## Формулировка задания
Назовите по тексту территории, которые Москва аннексировала, защищая собственное предполье.

## Текст
=-=-=-=-=

Откровенное отсутствие поддержки со стороны общественности, приветствовавшей
«ревизионистские» кампании начального этапа объединения всех немцев, а в итоге
и французскую кампанию, его не смущало, он не разделял озабоченности одного
агентурного донесения о настроениях тем фактом, что «частично обозначившаяся в
пропаганде грядущая роль Германии как ведущего государства Европы и
непосредственное присоединение восточных территорий… пока еще едва ли доступны
большей части народа» [434] .
Его заклинания подкреплял становящийся все более нетерпеливым дух уверенности
в том, что все принимаемые им решения одобрены и узаконены Провидением, и это
усиливающееся стремление иррационально обосновать собственные намерения
наиболее наглядным образом отражало то состояние обеспокоенности, в котором он
находился. Нередко акты магического самоуспокоения представляли собой
непосредственные вкрапления в сугубо деловые разговоры. Например, в марте 1941
года в беседе с одним венгерским дипломатом, он после сравнения уровня
вооружений Германии и Соединенных Штатов, заявил: «Осмысливая свои способы
действия и предложения в прошлом, он приходит к убежденности, что все это так
сотворено Провидением; ибо то, к чему он изначально стремился, было бы, если бы
он достигал этого мирным путем, всякий раз только половинчатым решением,
которое вызвало бы со временем новую борьбу. У него лишь одно особое пожелание
– чтобы улучшить наши отношения с Турцией» [435] .
Начиная с лета 1940 года между Германией и Советским Союзом наблюдается целый
ряд дипломатических неурядиц, которые не в последнюю очередь следует объяснить
решительными попытками Москвы защитить собственное предполье от возросшей до
внушавших большие опасения размеров мощи рейха; Москва делает это путем
аннексии прибалтийских государств и части Румынии, а также упорно сопротивляясь
расширению немецкого влияния на Балканах. Правда, британский посол в Москве сэр
Стаффорд Криппс полагал весной 1941 года, что Советский Союз будет, «с
абсолютной твердостью», противодействовать всем стараниям втянуть его в войну с
Германией, даже если Гитлер сам решится напасть на СССР, но он опасается, что
Гитлер не преподнесет своим врагам такого подарка [436] .

=-=-=-=-=

## Блок данных

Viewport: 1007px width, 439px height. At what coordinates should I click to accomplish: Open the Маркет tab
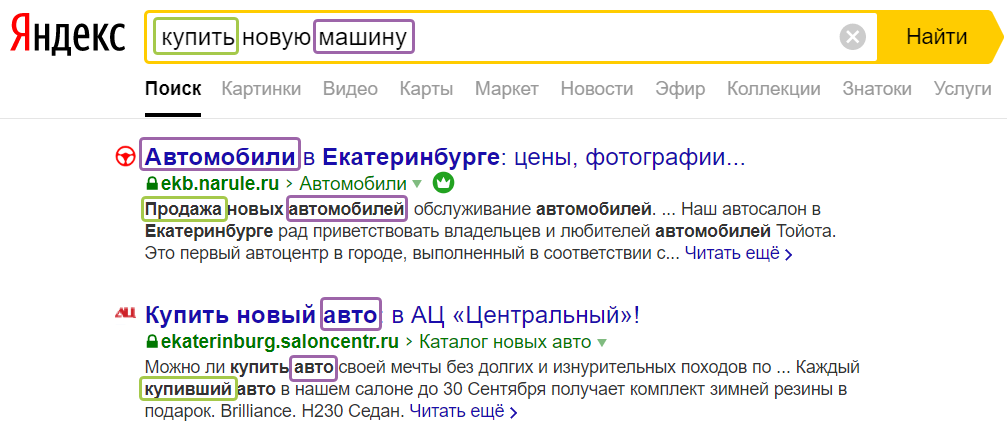coord(506,89)
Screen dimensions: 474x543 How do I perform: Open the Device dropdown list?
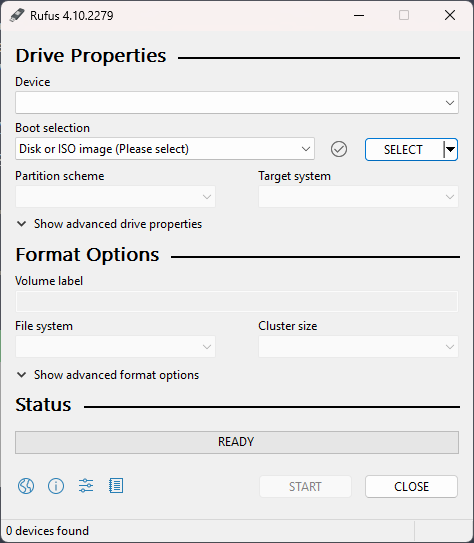coord(237,103)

=-=-=-=-=

## Ответ
Прибалтийские государства и часть Румынии.